En décembre, un nouveau cabinet d’ophtalmologie à Belfort commençait à autoriser la prise de rendez-vous sur Doctolib. Le jour de son ouverture le 20 mars, l’agenda était déjà plein jusqu’à septembre 2023 !

Une démographie des ophtalmologistes qui stagne

La praticienne du cabinet, le Dr Bouzaien Trimesh, n’est pas vraiment surprise. Elle exerçait auparavant à l’hôpital nord Franche-Comté où la problématique est similaire aux cabinets libéraux : « Le désert médical s’étend partout dans la région de façon assez homogène, les délais se rejoignent : les patients portent bien leur nom puisqu’il faut compter entre 3 et 6 mois d’attente pour obtenir un rendez-vous ».

Plusieurs ophtalmologistes sont partis à la retraite ces dernières années à Belfort, et il y a très peu d’installations. On compte aujourd’hui 7 ophtalmologistes en libéral, y compris les 3 praticiens de la nouvelle maison de santé, la plus grande de France (4 000m2).

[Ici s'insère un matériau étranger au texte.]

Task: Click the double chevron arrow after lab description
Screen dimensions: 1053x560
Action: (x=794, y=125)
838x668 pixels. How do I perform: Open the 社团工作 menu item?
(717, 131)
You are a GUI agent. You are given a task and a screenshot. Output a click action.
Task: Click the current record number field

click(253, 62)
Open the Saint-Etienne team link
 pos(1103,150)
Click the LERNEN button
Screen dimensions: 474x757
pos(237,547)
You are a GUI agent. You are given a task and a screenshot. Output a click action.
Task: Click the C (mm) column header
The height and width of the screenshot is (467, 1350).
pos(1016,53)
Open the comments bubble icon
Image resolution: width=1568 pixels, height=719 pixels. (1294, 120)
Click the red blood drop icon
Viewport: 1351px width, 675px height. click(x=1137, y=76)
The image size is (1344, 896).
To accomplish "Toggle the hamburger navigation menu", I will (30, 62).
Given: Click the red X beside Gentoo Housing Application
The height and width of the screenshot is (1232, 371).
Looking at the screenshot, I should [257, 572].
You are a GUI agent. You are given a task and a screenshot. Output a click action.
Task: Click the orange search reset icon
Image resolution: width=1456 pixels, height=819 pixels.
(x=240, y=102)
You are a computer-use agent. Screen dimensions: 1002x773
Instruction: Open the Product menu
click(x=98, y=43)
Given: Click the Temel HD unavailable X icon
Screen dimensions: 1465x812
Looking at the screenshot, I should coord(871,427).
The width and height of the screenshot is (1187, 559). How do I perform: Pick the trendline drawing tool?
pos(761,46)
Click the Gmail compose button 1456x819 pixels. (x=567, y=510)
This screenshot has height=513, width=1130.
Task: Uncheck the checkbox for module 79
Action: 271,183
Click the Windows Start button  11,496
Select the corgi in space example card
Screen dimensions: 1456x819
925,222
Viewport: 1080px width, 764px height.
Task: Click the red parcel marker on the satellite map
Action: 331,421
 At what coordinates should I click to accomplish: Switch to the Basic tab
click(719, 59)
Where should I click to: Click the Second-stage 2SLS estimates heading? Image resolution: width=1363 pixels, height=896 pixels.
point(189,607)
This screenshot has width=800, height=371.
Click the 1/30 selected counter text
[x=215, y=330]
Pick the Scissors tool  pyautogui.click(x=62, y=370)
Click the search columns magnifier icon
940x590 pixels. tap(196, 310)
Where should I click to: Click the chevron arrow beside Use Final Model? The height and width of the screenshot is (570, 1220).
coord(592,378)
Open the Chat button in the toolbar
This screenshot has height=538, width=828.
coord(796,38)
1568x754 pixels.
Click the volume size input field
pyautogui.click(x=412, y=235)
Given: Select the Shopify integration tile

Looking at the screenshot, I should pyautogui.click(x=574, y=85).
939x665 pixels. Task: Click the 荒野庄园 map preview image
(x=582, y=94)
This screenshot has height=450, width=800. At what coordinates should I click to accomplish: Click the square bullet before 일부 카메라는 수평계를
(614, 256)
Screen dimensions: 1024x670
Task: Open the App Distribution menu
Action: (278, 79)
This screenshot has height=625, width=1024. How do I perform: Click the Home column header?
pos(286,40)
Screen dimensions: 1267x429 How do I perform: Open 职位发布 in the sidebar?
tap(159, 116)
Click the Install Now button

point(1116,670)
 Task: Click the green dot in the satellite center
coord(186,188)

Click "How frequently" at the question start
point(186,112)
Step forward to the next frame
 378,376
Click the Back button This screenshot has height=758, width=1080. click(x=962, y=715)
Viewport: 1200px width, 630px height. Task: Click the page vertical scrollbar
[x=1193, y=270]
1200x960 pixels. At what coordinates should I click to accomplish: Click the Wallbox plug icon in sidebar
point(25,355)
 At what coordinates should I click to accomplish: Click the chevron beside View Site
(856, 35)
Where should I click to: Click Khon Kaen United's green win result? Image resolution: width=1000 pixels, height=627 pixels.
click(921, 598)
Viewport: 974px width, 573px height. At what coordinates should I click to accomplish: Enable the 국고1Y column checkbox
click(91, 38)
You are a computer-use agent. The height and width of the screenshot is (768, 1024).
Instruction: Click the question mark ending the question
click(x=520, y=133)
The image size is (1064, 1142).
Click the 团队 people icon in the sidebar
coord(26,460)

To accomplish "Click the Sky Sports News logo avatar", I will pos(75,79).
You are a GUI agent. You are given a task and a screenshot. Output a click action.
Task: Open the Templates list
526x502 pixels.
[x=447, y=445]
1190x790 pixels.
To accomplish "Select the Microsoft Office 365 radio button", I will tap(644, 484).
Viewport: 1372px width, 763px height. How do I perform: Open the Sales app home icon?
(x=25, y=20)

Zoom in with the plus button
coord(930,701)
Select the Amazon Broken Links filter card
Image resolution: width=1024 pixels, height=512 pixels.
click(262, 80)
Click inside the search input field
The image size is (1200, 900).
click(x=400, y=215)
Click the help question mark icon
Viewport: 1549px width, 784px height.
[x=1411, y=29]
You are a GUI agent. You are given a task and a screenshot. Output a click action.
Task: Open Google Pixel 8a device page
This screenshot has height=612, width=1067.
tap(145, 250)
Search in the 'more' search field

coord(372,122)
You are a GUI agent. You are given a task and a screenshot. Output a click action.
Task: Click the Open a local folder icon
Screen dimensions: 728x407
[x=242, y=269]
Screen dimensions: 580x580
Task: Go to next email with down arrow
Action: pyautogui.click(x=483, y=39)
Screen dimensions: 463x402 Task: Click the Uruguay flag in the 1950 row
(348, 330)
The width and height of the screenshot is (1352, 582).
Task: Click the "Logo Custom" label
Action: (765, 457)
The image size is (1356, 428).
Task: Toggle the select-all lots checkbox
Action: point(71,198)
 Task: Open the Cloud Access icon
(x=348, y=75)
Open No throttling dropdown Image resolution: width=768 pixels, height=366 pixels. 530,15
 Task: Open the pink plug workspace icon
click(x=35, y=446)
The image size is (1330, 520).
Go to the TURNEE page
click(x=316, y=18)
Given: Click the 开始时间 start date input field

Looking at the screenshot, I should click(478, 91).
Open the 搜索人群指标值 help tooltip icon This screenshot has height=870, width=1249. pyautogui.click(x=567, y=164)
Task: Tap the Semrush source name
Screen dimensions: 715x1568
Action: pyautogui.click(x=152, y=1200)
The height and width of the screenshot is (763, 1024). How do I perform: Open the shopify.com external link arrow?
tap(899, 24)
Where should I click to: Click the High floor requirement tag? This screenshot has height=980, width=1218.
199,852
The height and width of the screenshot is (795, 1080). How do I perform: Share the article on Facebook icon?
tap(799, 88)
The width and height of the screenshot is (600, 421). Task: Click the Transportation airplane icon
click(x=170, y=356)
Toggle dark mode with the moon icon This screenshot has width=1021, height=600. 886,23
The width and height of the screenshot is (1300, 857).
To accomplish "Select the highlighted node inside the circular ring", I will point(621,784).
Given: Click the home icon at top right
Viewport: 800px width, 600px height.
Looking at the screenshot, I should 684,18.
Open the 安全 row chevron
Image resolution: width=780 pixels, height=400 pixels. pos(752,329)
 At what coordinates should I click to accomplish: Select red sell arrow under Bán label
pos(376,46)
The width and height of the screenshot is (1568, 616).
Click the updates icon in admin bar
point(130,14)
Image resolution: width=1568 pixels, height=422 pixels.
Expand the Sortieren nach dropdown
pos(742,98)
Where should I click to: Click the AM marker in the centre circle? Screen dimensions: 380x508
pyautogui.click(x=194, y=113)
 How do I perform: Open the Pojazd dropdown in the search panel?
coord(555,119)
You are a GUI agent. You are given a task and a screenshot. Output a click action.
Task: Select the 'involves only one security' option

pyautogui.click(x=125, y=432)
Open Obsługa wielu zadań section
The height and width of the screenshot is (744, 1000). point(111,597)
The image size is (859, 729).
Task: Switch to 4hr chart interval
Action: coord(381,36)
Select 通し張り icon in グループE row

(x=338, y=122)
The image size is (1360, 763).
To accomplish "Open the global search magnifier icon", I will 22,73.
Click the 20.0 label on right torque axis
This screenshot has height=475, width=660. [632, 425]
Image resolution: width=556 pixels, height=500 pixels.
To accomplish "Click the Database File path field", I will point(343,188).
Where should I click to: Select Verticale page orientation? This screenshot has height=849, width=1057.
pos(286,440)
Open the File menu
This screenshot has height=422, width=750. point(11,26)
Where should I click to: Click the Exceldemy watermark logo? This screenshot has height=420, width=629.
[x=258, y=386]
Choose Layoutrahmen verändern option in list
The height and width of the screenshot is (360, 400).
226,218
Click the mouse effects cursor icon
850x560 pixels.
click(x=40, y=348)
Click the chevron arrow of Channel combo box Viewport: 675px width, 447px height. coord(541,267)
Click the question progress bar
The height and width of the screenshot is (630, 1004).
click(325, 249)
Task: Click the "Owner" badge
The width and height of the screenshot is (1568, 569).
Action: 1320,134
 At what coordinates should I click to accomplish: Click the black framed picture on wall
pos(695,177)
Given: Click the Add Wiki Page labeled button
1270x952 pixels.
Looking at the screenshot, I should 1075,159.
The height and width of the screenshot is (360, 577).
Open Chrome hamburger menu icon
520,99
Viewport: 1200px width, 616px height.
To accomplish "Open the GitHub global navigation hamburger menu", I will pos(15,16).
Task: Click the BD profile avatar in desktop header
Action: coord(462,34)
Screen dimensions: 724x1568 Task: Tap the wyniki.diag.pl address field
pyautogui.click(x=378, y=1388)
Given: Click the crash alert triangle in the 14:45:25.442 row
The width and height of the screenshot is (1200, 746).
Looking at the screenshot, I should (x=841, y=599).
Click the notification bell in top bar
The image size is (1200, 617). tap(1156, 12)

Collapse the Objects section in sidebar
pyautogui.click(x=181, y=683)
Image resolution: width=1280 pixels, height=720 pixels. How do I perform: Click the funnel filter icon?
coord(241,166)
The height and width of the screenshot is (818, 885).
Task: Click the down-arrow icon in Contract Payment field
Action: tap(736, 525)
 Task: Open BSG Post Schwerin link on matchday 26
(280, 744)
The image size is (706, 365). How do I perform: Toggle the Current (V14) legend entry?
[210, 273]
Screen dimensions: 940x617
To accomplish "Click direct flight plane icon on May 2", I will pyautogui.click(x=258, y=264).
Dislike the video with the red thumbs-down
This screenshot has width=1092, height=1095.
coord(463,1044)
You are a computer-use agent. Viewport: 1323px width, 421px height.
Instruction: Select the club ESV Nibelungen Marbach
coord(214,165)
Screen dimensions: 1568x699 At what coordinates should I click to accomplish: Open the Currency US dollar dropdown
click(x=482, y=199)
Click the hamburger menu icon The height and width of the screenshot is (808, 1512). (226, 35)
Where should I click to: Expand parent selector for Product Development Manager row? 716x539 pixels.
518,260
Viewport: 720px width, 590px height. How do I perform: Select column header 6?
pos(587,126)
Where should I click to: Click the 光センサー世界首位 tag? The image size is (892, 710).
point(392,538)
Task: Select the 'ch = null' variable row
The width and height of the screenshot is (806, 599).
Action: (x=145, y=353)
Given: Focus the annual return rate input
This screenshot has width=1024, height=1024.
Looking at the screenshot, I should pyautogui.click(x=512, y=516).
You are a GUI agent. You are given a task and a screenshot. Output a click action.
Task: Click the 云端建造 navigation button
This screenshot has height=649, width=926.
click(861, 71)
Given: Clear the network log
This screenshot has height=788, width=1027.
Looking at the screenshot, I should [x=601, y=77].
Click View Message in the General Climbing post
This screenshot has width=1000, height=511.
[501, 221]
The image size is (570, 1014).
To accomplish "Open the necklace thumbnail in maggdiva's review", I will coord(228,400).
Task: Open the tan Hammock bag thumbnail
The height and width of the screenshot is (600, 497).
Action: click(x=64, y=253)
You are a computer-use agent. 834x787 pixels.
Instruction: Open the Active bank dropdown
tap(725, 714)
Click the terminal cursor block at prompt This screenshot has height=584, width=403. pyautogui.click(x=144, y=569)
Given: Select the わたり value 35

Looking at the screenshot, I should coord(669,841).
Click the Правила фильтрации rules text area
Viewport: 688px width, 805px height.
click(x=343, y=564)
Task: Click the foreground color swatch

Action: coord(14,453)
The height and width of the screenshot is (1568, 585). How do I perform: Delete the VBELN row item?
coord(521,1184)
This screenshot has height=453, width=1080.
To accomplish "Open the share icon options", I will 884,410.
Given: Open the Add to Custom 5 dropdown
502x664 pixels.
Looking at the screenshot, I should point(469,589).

Si le maire de Belfort, Damien Meslot, estime que la ville n’est pas un désert médical, le délai moyen pour obtenir un rendez-vous ophtalmologique varie entre 3 et 6 mois pour les médecins conventionnés. Seul un ophtalmologiste est en secteur 2, ce qui permet des délais beaucoup plus courts, autour d’1 mois d’attente.

Attirer de nouveaux praticiens

« Il faudrait une meilleure organisation : que l’ophtalmologiste s’occupe davantage du traitement des pathologies que des renouvellements d’équipements optiques. Aujourd’hui, mon temps de travail est divisé à 50% entre ces deux activités ». C’est la raison pour laquelle elle est accompagnée de 2 optométristes, et en juin un orthoptiste viendra rejoindre l’équipe. Le cabinet, entièrement équipé avec du matériel dernier cri, peut accueillir encore 2 ophtalmologistes supplémentaires. « Il est difficile de trouver de nouveaux praticiens », poursuite le Dr Trimesh. « Il faut souvent les convaincre des avantages de l’exercice libéral et des atouts de s’installer dans une ville à taille humaine comme Belfort (50 000 habitants, ndlr) ».

Pour l’instant, elle n’a pas recours à la téléconsultation parce que cela ne permet pas de lui dégager du temps supplémentaire. Or, c’est précisément du temps qui lui manque pour assurer l’accès aux soins de la population : « D’ici 2 ans au plus tard nous ne pourrons plus accueillir de nouveau patient », anticipe-t-elle.